A quick google of "growing peppers from fresh seeds" got me all the info on propagating peppers I'll ever need.


----------



## dannylang (Feb 12, 2015)

thanks Mdboatbum, i will check this out.

dannylang


----------



## mdboatbum (Feb 12, 2015)

I would have posted some links but can't with this stupid phone.


----------



## daveomak (Feb 12, 2015)

Pepper seeds.....   make sure the peppers are mature.... save the seeds and dry them on a coffee filter...    

To germinate, the seeds need to be placed between coffee filters and kept damp...  in a zip bag works to keep them from drying out...   they need to be kept about 90 deg.

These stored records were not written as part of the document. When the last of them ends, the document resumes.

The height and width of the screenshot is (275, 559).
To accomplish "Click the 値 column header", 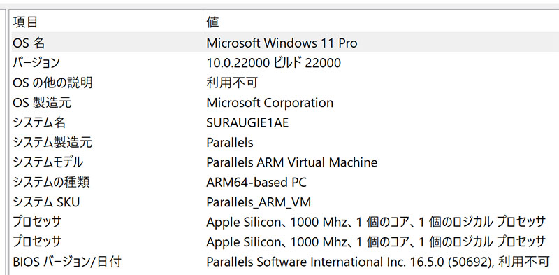I will coord(381,22).
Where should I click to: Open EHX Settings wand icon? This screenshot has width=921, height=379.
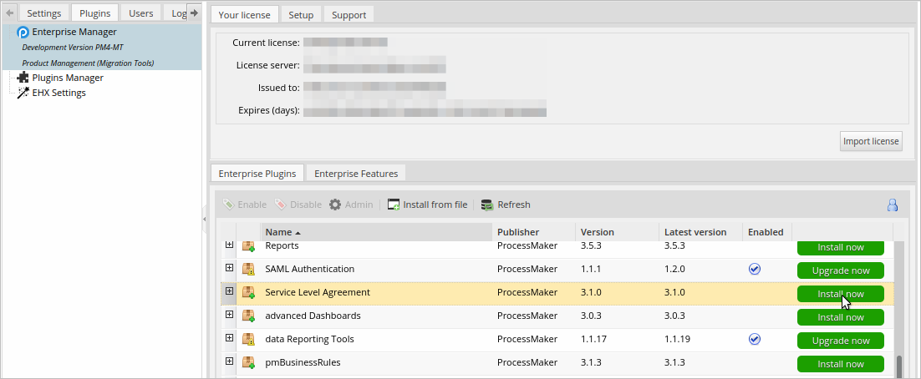[23, 93]
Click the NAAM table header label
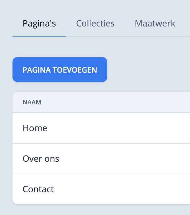The height and width of the screenshot is (215, 190). [x=32, y=102]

F...  I kept mine on top of the fluorescent light where I was growing my starts...  make sure they stay damp...  open the bag every 2-3 days to allow in fresh air....   in 5-40 days they will sprout a root....    with tweezers, plant them in starting mix about 1/4" deep....  keep damp... keep the soil warm.. 80-90 deg...    Good luck...  I have much better luck with store bought plants...  I finally gave up on starting peppers after 3 years of failure...

http://farmerfredrant.blogspot.com/2012/03/pepper-seeds-wont-germinate-some-tips.html


----------



## kc5tpy (Feb 12, 2015)

Hello.  Dave is exactly right.  You CAN dry the seeds and use them BUT so many of these peppers now are hybrids.  So IF you get the plant to grow and IF you get a pepper from that plant it my bear no resemblance  to the original pepper.  Good luck.  Keep Smokin!

Danny


----------



## dannylang (Feb 13, 2015)

can you plant the seeds in a starter kit instead of letting them germinate in  a coffee filter?

dannylang


----------



## daveomak (Feb 13, 2015)

dannylang said:


> can you plant the seeds in a starter kit instead of letting them germinate in  a coffee filter?
> dannylang




If you skip the germinating steps, you won't know if the seeds are "viable" and may be waiting forever for them to sprout....    I germinate my pole beans to make sure they will grow.... and cukes, and squash etc...  no point in planting seeds that are dead.....


----------



## dannylang (Feb 13, 2015)

thanks dave, you have a point there

dannylang


----------